WHAT YOU NEED TO DO: Search the records for the string "under", and show each line where it appears.
+---+
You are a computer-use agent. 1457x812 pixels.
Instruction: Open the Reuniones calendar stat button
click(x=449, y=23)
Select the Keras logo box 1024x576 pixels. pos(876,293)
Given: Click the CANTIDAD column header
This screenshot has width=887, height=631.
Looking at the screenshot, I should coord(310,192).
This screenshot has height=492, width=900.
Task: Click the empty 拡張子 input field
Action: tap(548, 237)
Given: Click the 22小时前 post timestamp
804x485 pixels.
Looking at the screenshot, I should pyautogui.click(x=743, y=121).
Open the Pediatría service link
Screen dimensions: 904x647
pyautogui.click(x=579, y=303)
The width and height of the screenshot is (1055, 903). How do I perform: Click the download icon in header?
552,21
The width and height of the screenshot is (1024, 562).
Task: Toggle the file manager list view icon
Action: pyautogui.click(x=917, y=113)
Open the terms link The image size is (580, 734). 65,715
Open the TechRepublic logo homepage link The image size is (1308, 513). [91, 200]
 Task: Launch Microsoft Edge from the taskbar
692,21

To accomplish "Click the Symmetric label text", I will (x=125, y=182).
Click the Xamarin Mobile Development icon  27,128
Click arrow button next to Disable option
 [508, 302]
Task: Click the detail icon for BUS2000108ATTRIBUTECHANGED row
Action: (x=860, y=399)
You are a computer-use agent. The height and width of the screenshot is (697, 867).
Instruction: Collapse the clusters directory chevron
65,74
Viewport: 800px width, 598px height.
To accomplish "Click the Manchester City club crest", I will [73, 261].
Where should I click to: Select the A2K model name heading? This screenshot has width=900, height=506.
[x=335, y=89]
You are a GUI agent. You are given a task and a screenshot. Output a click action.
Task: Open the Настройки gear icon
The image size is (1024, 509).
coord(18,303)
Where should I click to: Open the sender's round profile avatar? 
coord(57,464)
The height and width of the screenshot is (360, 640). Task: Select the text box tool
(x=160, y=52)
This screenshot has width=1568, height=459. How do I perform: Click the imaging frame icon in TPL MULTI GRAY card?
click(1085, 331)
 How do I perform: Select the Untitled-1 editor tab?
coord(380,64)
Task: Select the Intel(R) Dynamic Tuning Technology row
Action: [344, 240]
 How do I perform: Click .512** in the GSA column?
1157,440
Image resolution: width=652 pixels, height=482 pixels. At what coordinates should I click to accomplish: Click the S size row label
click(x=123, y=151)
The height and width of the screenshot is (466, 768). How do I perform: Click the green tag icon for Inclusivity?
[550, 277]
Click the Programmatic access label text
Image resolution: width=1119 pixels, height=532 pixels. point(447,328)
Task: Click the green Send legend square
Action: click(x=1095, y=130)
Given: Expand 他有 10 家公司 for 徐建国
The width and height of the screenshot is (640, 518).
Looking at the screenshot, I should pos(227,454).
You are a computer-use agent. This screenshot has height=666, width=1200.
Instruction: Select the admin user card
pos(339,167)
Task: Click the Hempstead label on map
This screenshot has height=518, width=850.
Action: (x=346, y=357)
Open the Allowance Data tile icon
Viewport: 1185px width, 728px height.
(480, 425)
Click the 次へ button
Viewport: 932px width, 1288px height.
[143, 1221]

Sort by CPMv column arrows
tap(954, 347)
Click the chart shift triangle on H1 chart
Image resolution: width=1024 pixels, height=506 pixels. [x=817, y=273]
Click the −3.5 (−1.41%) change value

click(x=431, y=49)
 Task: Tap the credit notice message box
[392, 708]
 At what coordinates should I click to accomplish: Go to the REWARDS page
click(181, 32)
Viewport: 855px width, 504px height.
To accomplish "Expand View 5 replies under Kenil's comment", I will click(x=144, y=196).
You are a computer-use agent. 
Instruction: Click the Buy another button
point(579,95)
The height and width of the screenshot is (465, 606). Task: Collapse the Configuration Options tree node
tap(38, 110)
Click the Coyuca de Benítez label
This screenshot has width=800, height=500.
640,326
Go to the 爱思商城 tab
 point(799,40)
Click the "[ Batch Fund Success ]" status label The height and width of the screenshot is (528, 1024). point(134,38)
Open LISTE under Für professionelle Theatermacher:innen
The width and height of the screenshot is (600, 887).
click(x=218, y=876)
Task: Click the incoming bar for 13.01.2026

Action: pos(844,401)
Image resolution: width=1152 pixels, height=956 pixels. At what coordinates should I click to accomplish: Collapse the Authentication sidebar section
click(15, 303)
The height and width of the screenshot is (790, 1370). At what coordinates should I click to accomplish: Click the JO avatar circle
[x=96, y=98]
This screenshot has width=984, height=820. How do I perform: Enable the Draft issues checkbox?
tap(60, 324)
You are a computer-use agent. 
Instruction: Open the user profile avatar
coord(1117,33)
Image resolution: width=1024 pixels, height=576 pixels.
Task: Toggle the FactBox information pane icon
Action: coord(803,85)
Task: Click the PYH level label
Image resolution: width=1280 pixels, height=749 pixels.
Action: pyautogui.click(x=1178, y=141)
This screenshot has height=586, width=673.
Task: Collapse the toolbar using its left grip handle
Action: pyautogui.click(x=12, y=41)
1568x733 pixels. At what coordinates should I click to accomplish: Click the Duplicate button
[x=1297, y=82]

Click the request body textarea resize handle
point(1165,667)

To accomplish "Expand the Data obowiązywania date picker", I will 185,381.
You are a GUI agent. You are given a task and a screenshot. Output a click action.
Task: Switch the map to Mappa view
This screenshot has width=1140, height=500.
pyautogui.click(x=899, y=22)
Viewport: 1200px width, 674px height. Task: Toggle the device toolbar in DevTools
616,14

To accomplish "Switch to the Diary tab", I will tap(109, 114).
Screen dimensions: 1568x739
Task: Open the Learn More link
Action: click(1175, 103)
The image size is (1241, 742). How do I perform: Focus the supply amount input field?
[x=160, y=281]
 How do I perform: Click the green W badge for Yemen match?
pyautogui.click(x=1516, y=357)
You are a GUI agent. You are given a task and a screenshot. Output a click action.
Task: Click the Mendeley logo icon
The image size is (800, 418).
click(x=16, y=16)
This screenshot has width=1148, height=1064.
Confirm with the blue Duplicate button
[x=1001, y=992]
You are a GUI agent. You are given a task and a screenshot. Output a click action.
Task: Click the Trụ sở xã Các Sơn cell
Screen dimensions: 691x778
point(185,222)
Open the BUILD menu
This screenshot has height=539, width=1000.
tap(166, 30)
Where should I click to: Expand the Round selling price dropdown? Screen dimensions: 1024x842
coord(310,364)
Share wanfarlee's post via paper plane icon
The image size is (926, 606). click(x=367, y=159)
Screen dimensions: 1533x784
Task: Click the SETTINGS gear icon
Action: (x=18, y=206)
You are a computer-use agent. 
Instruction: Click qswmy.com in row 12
+---+
EXERCISE SOLUTION:
To accomplish "Expand View 5 replies under Kenil's comment", I will click(x=144, y=196).
Open LISTE under Für professionelle Theatermacher:innen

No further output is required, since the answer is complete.